震災の後、城山は被災した大槌の町や復興の様子をつぶさに見ることが出来る場所として、語り部ツアーが必ず立ち寄る場所となっている。
この1年ほどの間に、大槌は大きく変わった。かつては町役場やビジネスホテル寿(カリタスジャパンのボランティア基地として使われていた)など廃墟となった建物が散見されるだけだったが、ビジネスホテルは解体されて別の場所に再建された。跡地は新しい住宅地になっている。解体か保存かで揺れてきた町役場は、解体の方向に大きく動きつつある。(被災した旧町役場は上の写真にも写っているが、どこだか分かるだろうか?)
町を見下ろせるこの場所には、希望の灯りがともされている。
かつて町民のいこいの場だったこの場所には、休日ともなると見学の人たちが引きも切らさず訪れる。希望の灯りから一段下った墓地からは、樹木に邪魔されること亡く町を見渡すことができるからだ。
この場所からはかつてビジネスホテルが見えたと書いたが、その頃、町のほぼ中心にあったビジネスホテルからは、たくさんの倒れた墓石と真新しい墓石が林立する斜面を見上げることができた。
いま、その付近は新たな宅地として整備が進んでいる。城山を見上げると、そこには町を見下ろす見学の人たちの姿が望見される。
城山からこの付近まではクルマで3分もかからない。ほんの数分前に山上から眺めていた町に自分が下り、山を見上げると自分の立つ場所を見下ろしている人たちがいる。
見る、と、見られる。立場は逆転しているのに、移動時間が短いせいか、見ている自分が見られているような、見られている自分を見ているのが自分であるような不思議な気持ちにおそわれる。
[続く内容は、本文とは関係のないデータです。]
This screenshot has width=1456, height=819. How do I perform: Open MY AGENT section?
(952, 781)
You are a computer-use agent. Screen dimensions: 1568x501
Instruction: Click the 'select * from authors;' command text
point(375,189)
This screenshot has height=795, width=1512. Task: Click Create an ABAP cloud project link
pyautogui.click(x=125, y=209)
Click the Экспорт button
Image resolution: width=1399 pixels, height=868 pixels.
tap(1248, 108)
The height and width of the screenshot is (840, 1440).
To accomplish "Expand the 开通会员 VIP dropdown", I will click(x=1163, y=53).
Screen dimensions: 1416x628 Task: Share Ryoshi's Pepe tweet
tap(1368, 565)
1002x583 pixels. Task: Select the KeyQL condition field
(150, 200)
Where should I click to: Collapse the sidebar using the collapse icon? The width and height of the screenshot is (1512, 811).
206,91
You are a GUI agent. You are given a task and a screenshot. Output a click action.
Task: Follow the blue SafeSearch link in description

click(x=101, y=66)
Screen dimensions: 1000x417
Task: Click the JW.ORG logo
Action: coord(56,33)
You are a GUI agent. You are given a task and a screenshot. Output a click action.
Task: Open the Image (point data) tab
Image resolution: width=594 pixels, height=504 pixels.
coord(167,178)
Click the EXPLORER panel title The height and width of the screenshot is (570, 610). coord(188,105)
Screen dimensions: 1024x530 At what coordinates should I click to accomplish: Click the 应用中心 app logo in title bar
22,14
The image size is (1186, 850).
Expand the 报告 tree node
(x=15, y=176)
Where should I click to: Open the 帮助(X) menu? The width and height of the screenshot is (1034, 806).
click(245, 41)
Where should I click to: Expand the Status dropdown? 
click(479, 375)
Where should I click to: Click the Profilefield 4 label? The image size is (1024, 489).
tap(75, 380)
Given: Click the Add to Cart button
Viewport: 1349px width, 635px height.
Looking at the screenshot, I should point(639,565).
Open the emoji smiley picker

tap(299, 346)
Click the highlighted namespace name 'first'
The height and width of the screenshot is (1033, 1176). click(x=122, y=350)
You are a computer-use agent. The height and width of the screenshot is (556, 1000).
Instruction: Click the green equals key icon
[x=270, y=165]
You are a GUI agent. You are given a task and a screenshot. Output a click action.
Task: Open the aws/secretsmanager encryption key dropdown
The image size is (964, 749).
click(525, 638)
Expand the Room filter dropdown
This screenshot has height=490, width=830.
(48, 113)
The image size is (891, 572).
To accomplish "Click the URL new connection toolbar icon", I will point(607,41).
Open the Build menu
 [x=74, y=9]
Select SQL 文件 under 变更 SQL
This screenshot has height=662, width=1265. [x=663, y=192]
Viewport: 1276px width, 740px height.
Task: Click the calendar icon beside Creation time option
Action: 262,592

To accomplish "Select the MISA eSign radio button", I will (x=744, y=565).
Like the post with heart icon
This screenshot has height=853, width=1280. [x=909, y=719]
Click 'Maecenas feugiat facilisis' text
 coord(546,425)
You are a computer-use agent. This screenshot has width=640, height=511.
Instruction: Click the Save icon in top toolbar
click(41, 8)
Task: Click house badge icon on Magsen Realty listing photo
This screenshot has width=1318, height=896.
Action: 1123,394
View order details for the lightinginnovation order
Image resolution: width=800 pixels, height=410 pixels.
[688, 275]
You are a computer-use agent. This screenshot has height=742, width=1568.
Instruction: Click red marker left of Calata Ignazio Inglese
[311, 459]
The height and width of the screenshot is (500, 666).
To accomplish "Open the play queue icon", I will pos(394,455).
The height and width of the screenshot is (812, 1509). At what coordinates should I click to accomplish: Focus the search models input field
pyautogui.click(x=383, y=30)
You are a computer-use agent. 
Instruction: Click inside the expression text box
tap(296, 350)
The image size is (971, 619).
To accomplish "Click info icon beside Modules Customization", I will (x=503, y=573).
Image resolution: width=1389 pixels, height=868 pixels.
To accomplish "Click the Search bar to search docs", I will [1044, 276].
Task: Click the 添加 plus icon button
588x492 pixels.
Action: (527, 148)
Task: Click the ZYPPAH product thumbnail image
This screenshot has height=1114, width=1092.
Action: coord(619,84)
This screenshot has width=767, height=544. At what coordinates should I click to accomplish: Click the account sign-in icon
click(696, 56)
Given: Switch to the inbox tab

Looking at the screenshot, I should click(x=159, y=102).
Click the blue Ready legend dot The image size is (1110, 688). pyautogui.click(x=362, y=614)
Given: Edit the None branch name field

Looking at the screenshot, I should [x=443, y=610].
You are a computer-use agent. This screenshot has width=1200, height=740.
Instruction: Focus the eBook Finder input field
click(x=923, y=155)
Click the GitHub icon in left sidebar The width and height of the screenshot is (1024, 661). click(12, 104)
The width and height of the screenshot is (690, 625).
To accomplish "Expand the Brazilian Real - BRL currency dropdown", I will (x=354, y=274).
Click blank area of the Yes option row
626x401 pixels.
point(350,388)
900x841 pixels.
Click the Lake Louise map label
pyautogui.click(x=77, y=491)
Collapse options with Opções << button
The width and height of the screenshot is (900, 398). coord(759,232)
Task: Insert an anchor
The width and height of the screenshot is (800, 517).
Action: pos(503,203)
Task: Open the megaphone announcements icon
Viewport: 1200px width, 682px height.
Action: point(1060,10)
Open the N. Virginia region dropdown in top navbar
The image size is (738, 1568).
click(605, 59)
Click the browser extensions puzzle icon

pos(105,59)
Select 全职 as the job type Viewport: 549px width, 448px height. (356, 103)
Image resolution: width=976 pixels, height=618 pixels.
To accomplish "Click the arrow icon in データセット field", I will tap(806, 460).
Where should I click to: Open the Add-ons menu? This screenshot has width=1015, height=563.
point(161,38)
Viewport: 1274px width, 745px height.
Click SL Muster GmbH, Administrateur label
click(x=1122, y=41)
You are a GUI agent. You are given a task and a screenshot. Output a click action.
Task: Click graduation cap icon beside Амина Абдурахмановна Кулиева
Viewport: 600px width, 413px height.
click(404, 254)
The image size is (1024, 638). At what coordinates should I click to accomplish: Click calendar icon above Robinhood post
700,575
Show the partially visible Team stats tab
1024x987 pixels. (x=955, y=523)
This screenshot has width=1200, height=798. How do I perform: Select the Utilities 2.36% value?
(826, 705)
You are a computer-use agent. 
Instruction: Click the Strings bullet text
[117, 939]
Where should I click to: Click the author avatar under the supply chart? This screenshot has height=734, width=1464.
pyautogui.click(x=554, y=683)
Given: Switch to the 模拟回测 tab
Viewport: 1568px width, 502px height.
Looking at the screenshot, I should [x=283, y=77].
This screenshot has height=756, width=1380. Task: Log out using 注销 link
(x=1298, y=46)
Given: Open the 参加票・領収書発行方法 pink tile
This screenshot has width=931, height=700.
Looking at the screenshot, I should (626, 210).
あるいは、命を長らえた人たちが立っていた場所と、多くの人が命を落とした場所という対称性がそんな気持ちを起こさせるのか。見ると見られる場所の中間にあるのが墓地だということも、精神に微妙に影響を及ぼしているのか。
私は見ているのか、見られているのか。私は被災したのか、被災者を眺めている場所にいるのか——。
なんとも説明できない不思議な感覚。この感覚をうまく説明することは、いまはまだできないが、それを説明することはとても大切なこと、いつかは説明できるようにならなければならないことなのだということは確かに理解できるのだ。